Une fois par an, dans leurs improbables costumes de scène à paillettes, les Sweet Adelines débarquent dans la petite cité balnéaire d'Ocean City (Maryland, nord-est des Etats-Unis) pour leur compétition annuelle de chant.

Virginie Montet AGENCE FRANCE-PRESSE

Ces adeptes du Barbershop, un style de chant a cappella à quatre voix typiquement américain, ne passent guère inaperçues lorsque 1.200 d'entre elles envahissent les rues de la ville vêtues de tuniques de rayonne fluo et de robes de satin à frou-frou qui évoquent l'âge d'or de l'Amérique des années 50.Partout aux Etats-Unis se tiennent chaque année des compétitions régionales et nationales de Barbershop, au masculin comme au féminin, opposant chorales et quartettes pour des ballades et des morceaux harmonisés à quatre voix dans des répertoires empruntés au jazz, à Broadway, à la chanson folk et populaire, voire aux chansons comiques.

«C'est vraiment une expérience à la fois bizarre et enrichissante de voir ces centaines de femmes, la plupart d'âge mûr, qui adorent chanter, se métamorphoser à grands renforts de faux cils, de cheveux laqués et de diamants fantaisie et investir la scène», décrit Joanne Diamond. La cinquantaine, elle est choriste depuis quatre ans au sein du Capital Accord Chorus, une chorale de Barbershop de Silver Spring, dans la banlieue de Washington.

«On se serre dans des chaussures qui font mal aux pieds, on enfile des gaines pour que rien ne dépasse et on devient des +divas du show+», assure-t-elle, excitée à l'idée de passer sur scène devant des juges pour une ballade de Gershwin.
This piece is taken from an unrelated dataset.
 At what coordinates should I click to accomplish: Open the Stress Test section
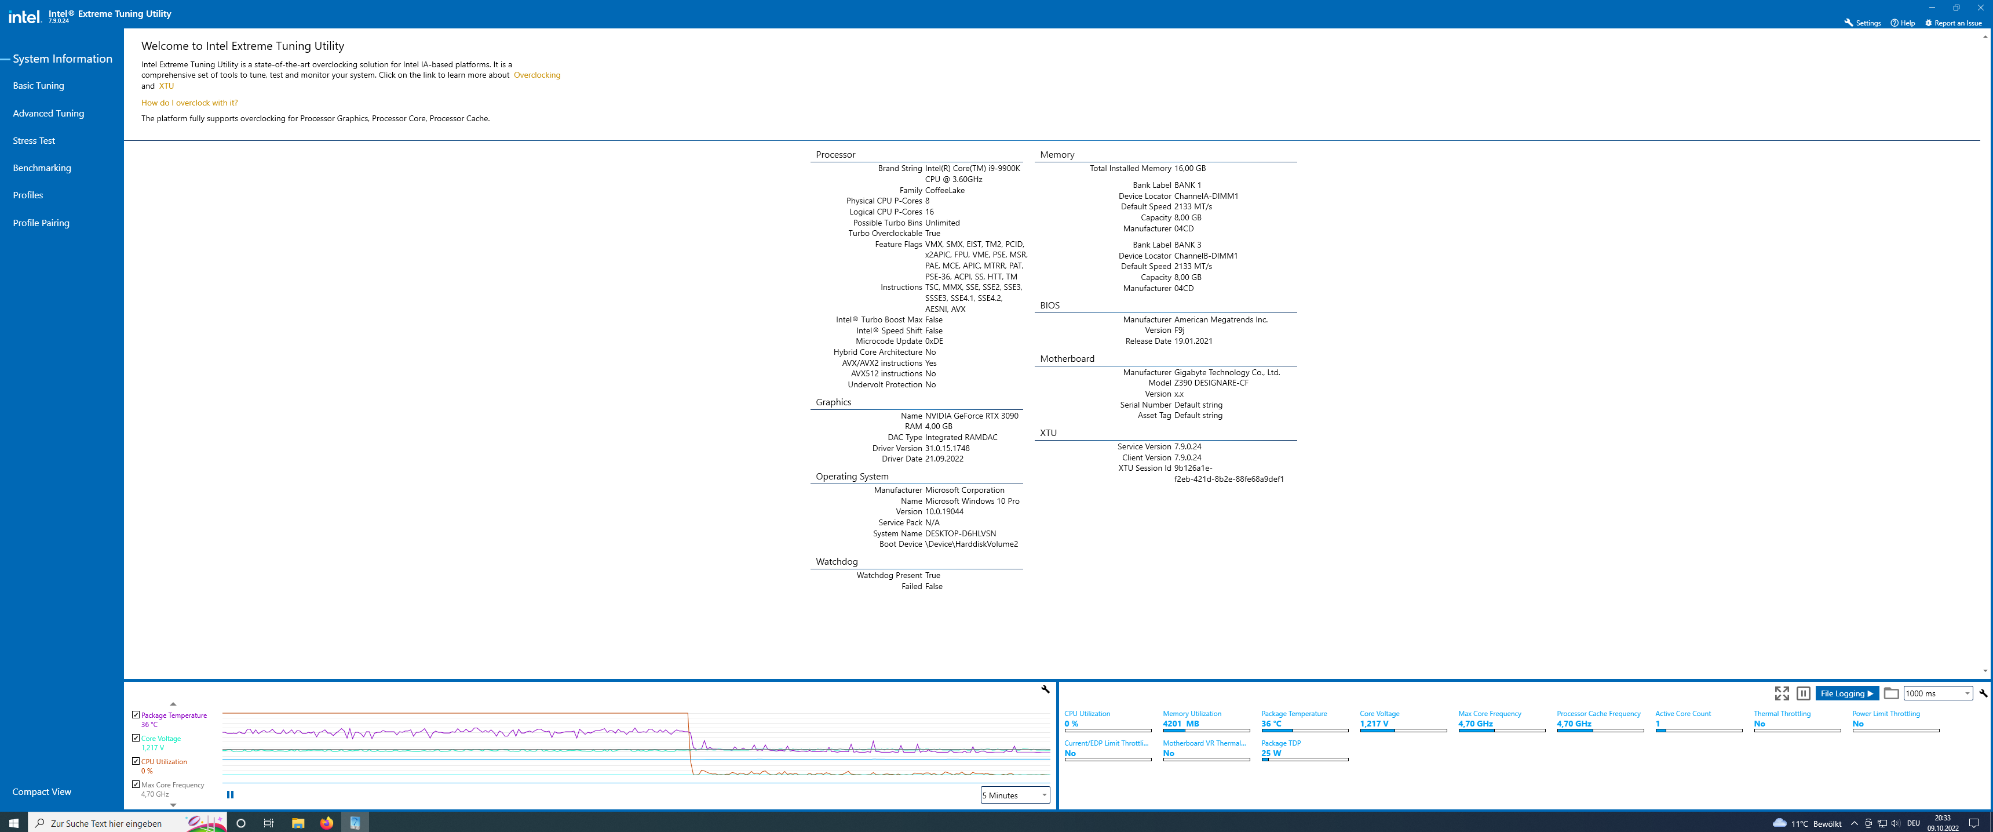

La discipline musicale du Barbershop est née chez les barbiers noirs au début du XXe siècle. Des quatuors masculins harmonisaient des chansons populaires à quatre voix, le «lead» chantant la mélodie, le ténor harmonisant au-dessus, la basse conduisant le rythme et le baryton complétant l'accord.

La caractéristique du Barbershop est de parvenir à produire le son harmonique d'une cinquième note, physiquement créé par la somme des fréquences des quatre autres voix.

Récupérée par les Blancs après la guerre, l'harmonisation a capella est devenue une solide tradition américaine, codifiée et chapeautée par deux grandes associations internationales, la «Barbershop Harmony Society» pour les hommes et les «Sweet Adelines» pour les femmes.

«C'est probablement une des premières formes originales de musique américaine. C'est une harmonie à quatre voix, vous n'avez pas besoin de piano, juste un diapason, vous orchestrez votre voix et c'est formidable !», résume Loïs Murdoch, 74 ans, adepte du Barbershop depuis 46 ans et qui fait partie d'une formation de 110 choristes, Greater Harrisburg, gagnante cette année d'un championnat du nord-est du pays.

Ni trémolo, ni fioriture, ni accent ne sont permis dans le Barbershop afin d'atteindre l'«accord sonnant» (the «ringing chord»), ce phénomène acoustique né d'une parfaite synchronie.

«Costumes, uniformes, apparences, chorégraphies sur les gradins, tout converge vers un seul but, l'unité du son», explique Maria Philip, choriste de Barbershop depuis 12 ans.

Un film documentaire sorti aux Etats-Unis le mois dernier, «American Harmony», relate ces compétitions entre quatuors à la recherche du son harmonique, le «graal» du barbershoper.

La discipline a essaimé depuis en Allemagne, en Angleterre, en France, en Australie et en Scandinavie et certaines chorales étrangères ont été récemment primées aux Etats-Unis, comme les Stockholm City Voices de Suède ou l'immense formation canadienne North Metro de Toronto qui compte 189 membres de 21 à 89 ans.